| RECORDED DATA |
= = = = = = =

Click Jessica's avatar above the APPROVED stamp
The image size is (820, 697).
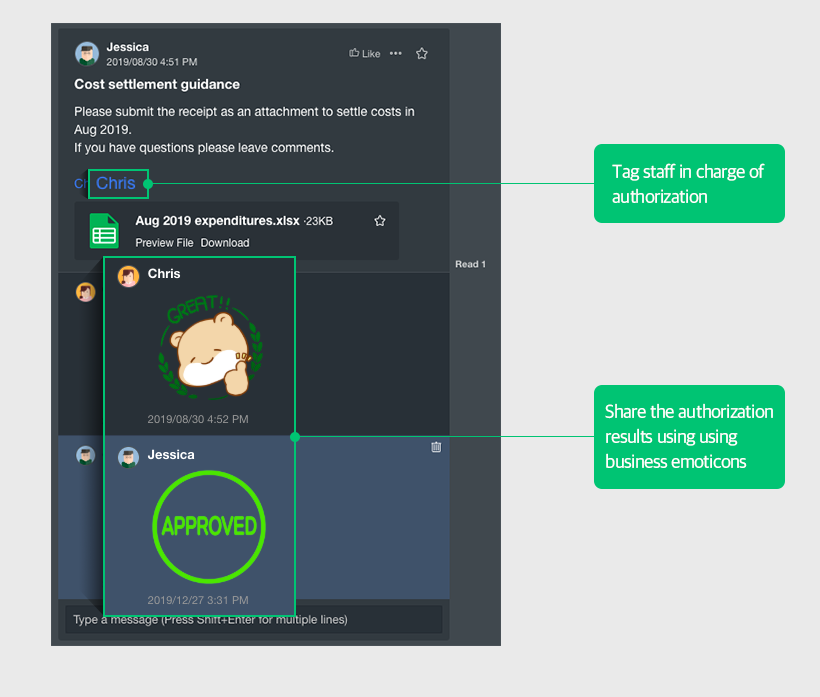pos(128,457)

= = = = = = =

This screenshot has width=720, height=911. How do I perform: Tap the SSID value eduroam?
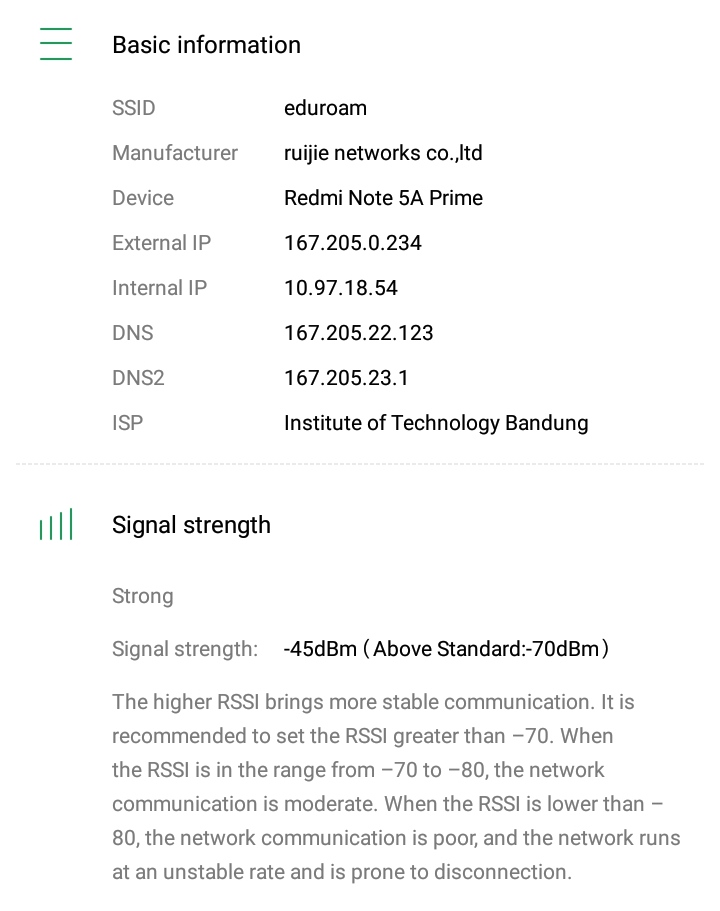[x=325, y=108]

= = = = = = =

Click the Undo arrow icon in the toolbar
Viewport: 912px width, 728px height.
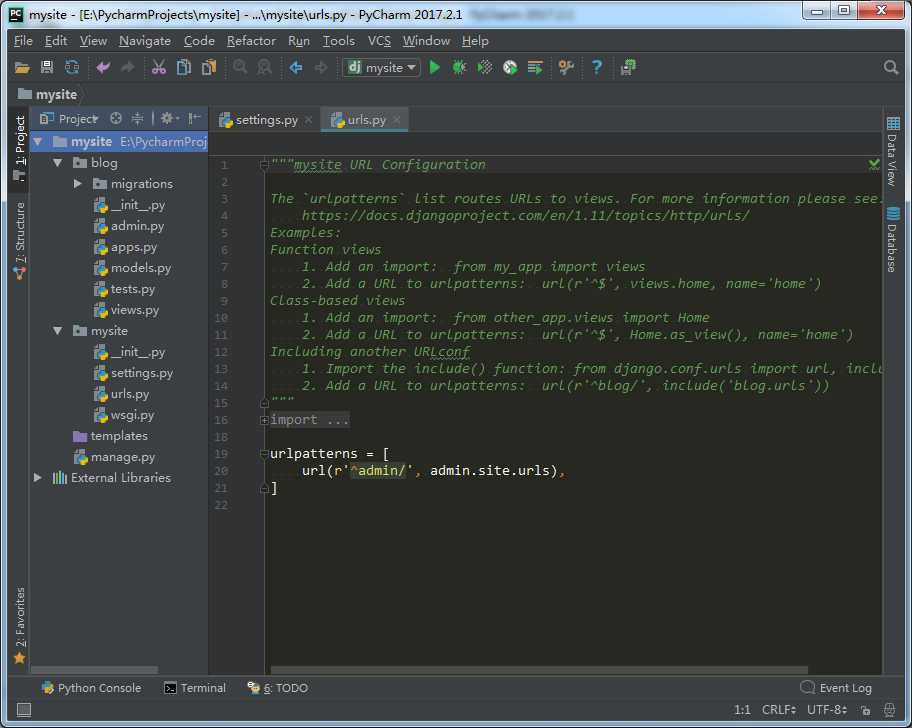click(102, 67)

= = = = = = =

| SHORT EXERCISE |
Copy every line above that contains the string "width". Case counts.

| FULL RESPONSE |
This screenshot has width=720, height=911. How do I perform: Tap the SSID value eduroam?
Viewport: 912px width, 728px height.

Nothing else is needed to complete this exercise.